As it has criss-crossed the world in search of ever-cheaper places to manufacture its clothing, the stories of worker abuses that have followed remain depressingly similar: Violence, brutally long hours, dangerous conditions, and pay that amounts to poverty wages continue to surface.

Last year, at one Indian factory supplying a number of well-known brands, workers said they were viciously beaten for daring to join a union. Earlier this year researchers for an aid group found that garment workers in Bangladesh and Vietnam making clothes for big international labels were paid so little they couldn’t adequately feed themselves. A new report found that female garment workers in Vietnam face “systemic” sexual harassment and violence at work.

These are just some of the recent examples. In 2013, the industry became a global symbol of worker exploitation when the Rana Plaza factory complex collapsed on the outskirts of Dhaka in Bangladesh, killing around 1,134 people and ranking as one of the worst industrial disasters in history.

FILE - In this April 25, 2013, file photo, Bangladeshi people gather as rescuers look for survivors and victims at the site of a building that collapsed a day earlier, in Savar, near Dhaka, Bangladesh. A Bangladesh court on Monday, July 18, 2016, indicted 41 people for murder in the 2013 deaths of more than 1,100 people in the collapse of a building that housed five garment factories outside the capital. (AP Photo/A.M.Ahad, File)
The massive and deadly factory collapse at Rana Plaza.
Image: AP Photo/A.M.Ahad

Just over two decades ago, a small collection of workers’ rights groups, trade unions, British retailers, and others joined together to take action on the poor pay and labor conditions that countless workers in global supply chains endure. The organization they ultimately formed, the Ethical Trading Initiative (ETI), has since founded programs in countries around the world, partnered with other advocacy groups, and elicited commitments from brands large and small—including some of the world’s biggest fashion labels—to try to improve workers’ lives.

But while it has done a lot of good, it hasn’t been able to eradicate the problems that led to its creation. “Last year was our 20th anniversary, and in many ways, we haven’t seen the kind of progress that we’d like to see,” says Martin Buttle, ETI’s strategic lead on general merchandise and business models. “We’ve seen the same stories and same kind of problems reoccur in various different sourcing countries since when we started working in this field.”

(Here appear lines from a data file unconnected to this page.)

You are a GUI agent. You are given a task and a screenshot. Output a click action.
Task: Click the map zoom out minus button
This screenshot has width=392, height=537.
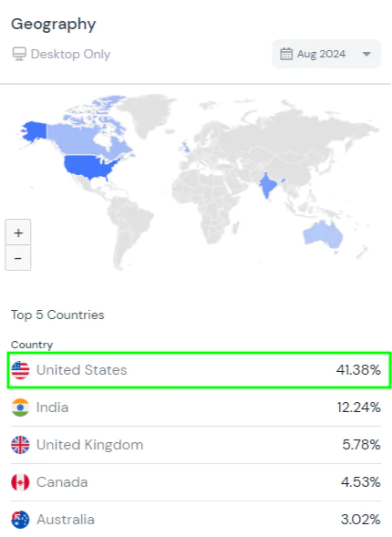coord(18,257)
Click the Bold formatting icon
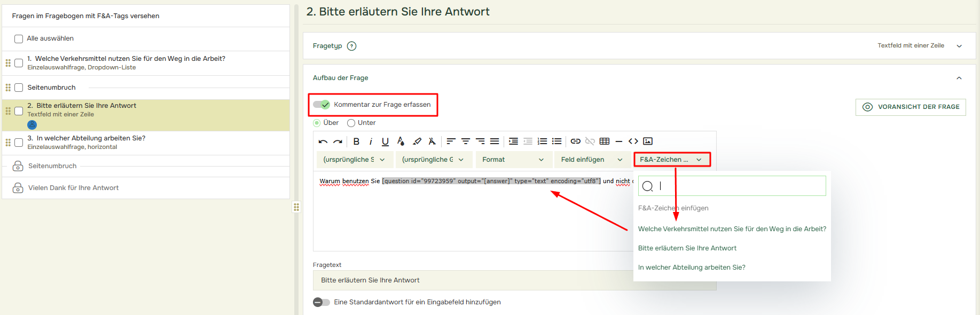980x315 pixels. [x=356, y=141]
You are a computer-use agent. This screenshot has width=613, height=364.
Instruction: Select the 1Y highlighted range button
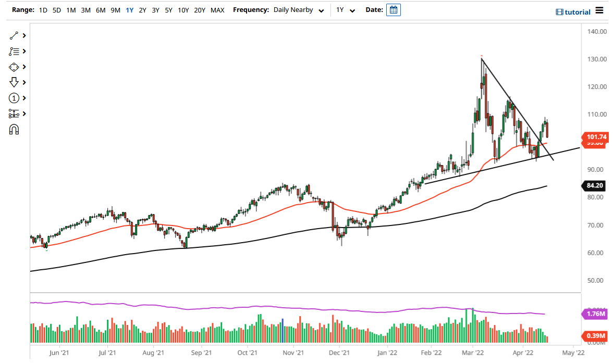(130, 9)
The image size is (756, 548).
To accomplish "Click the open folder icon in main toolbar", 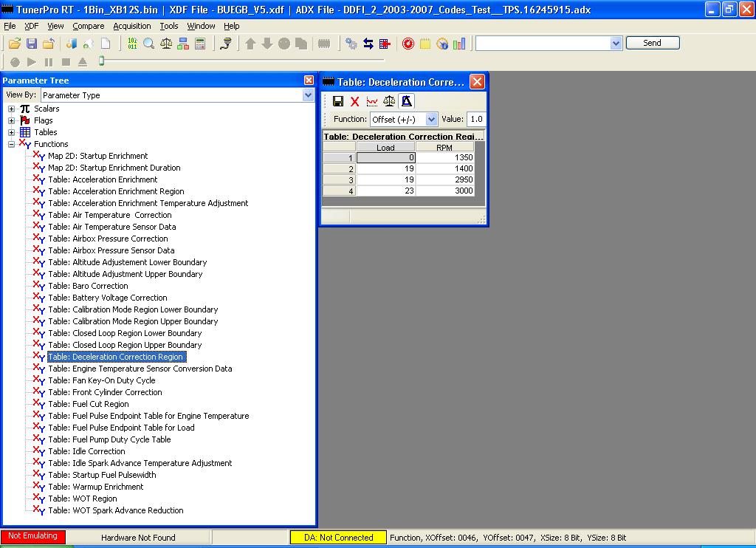I will click(14, 44).
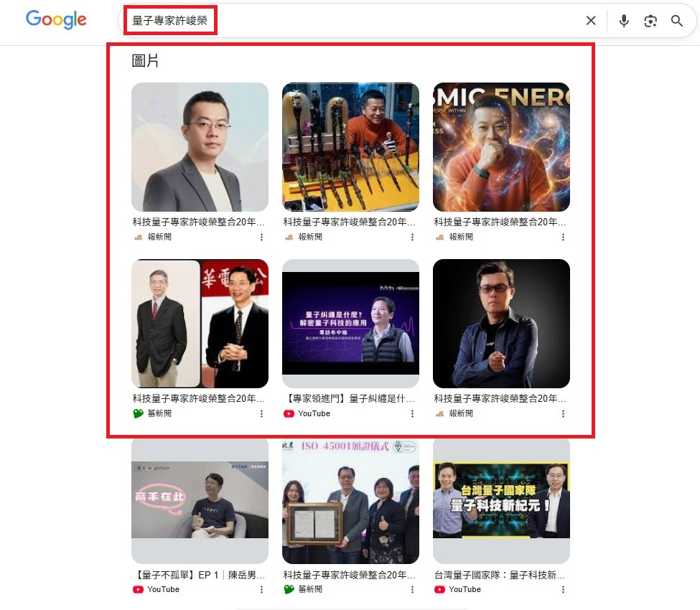Screen dimensions: 700x610
Task: Open Google Lens camera image search
Action: (650, 21)
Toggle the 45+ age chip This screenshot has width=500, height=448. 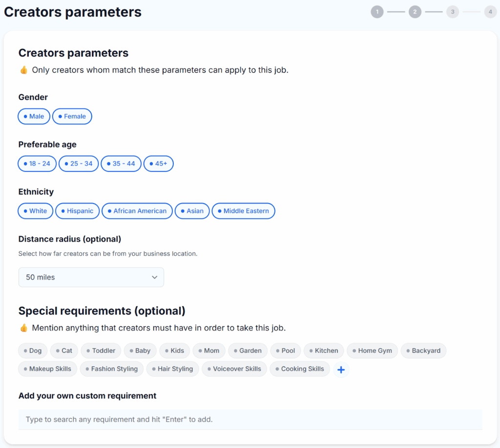click(159, 164)

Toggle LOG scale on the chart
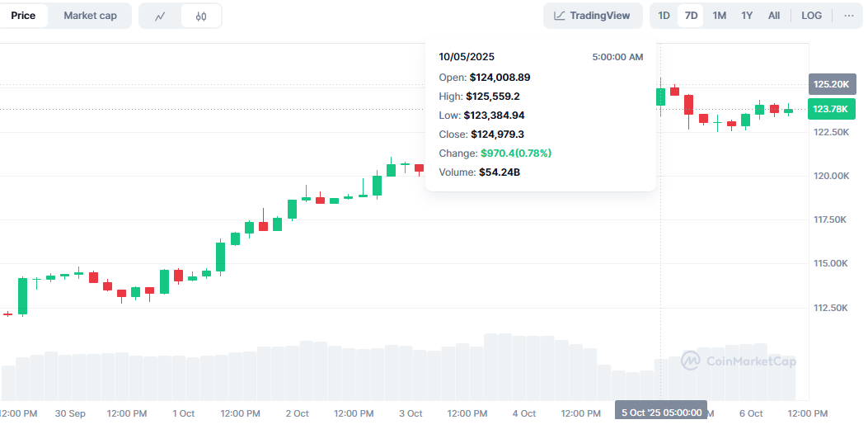click(811, 16)
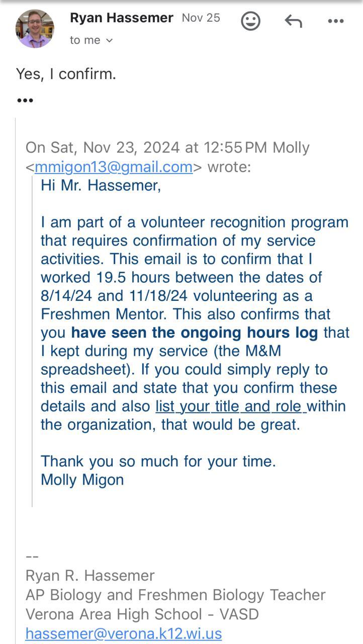Screen dimensions: 363x644
Task: Open the hassemer@verona.k12.wi.us email link
Action: coord(124,633)
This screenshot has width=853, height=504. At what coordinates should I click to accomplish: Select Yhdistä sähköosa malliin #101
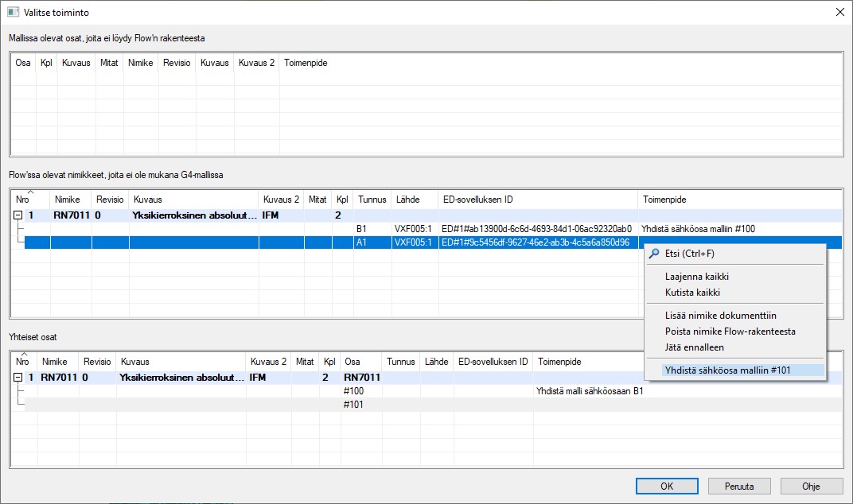(727, 370)
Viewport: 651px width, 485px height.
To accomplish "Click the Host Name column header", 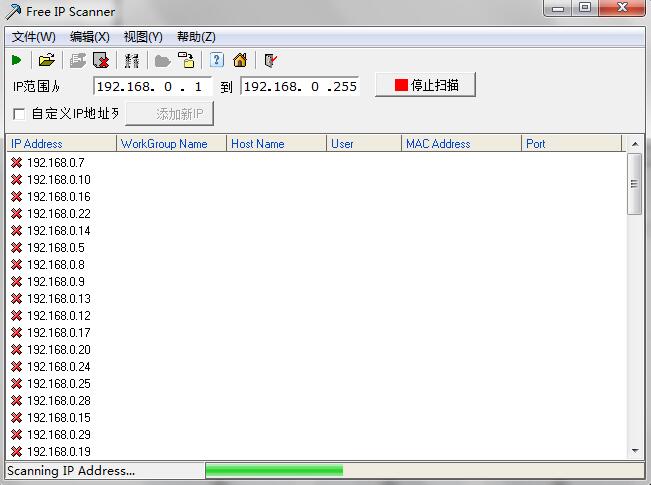I will tap(276, 144).
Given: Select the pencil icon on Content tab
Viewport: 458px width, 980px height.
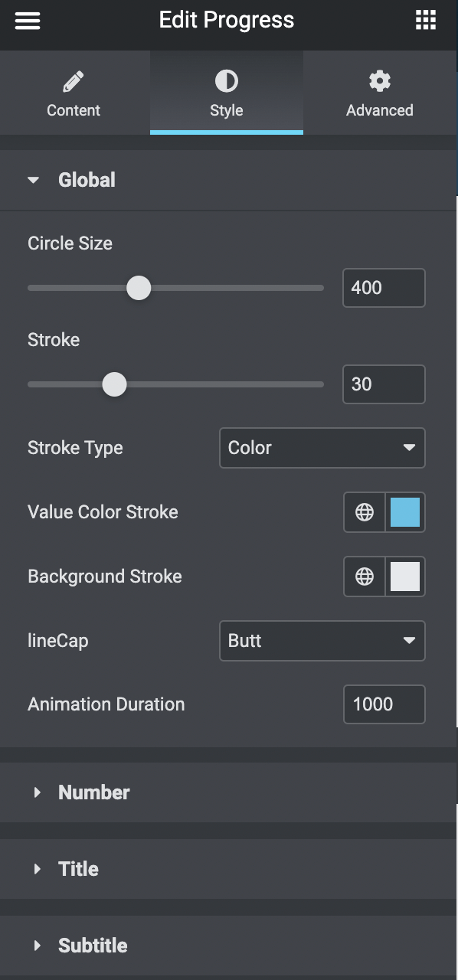Looking at the screenshot, I should click(74, 79).
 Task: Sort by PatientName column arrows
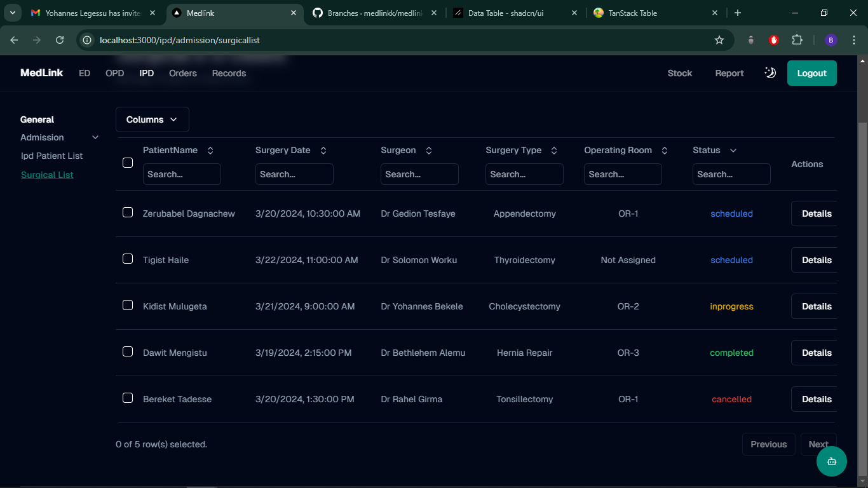pyautogui.click(x=210, y=151)
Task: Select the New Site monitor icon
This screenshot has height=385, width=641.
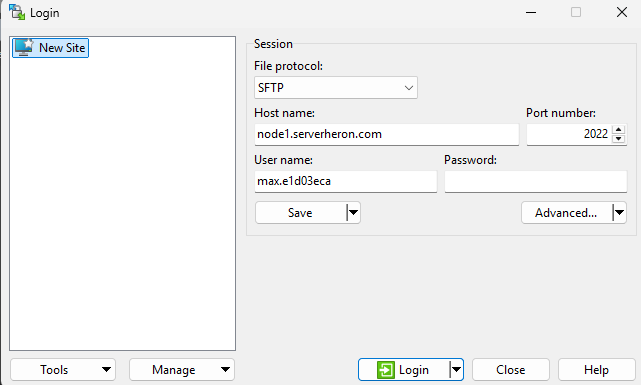Action: coord(24,47)
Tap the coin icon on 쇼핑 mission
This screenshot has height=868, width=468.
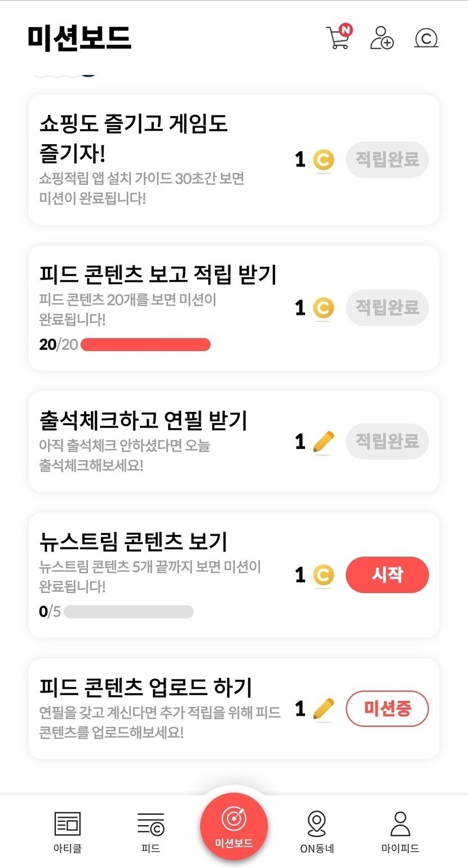tap(323, 160)
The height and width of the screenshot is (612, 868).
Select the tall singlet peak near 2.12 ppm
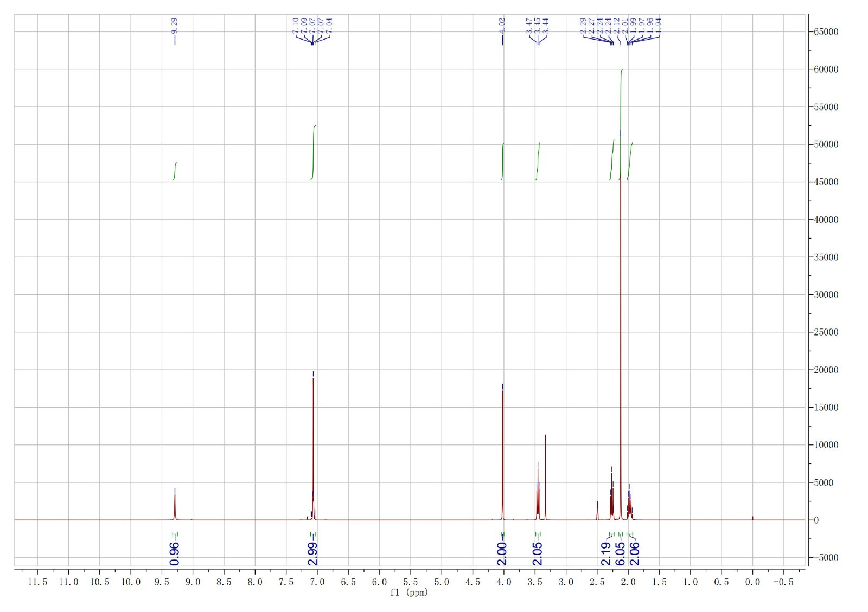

In fashion—particularly the low-cost, high-volume sort—this has certainly been the case. And after two decades working to solve these problems, the group felt the need to reassess its approach as it prepares to set its strategy for the next few years. The group has always focused on brands’ business practices, but it has recognized the need to take a step back and look at the whole premise the industry operates on. “I think we’ve been increasingly conscious that the business model is part of the issue,” Buttle says.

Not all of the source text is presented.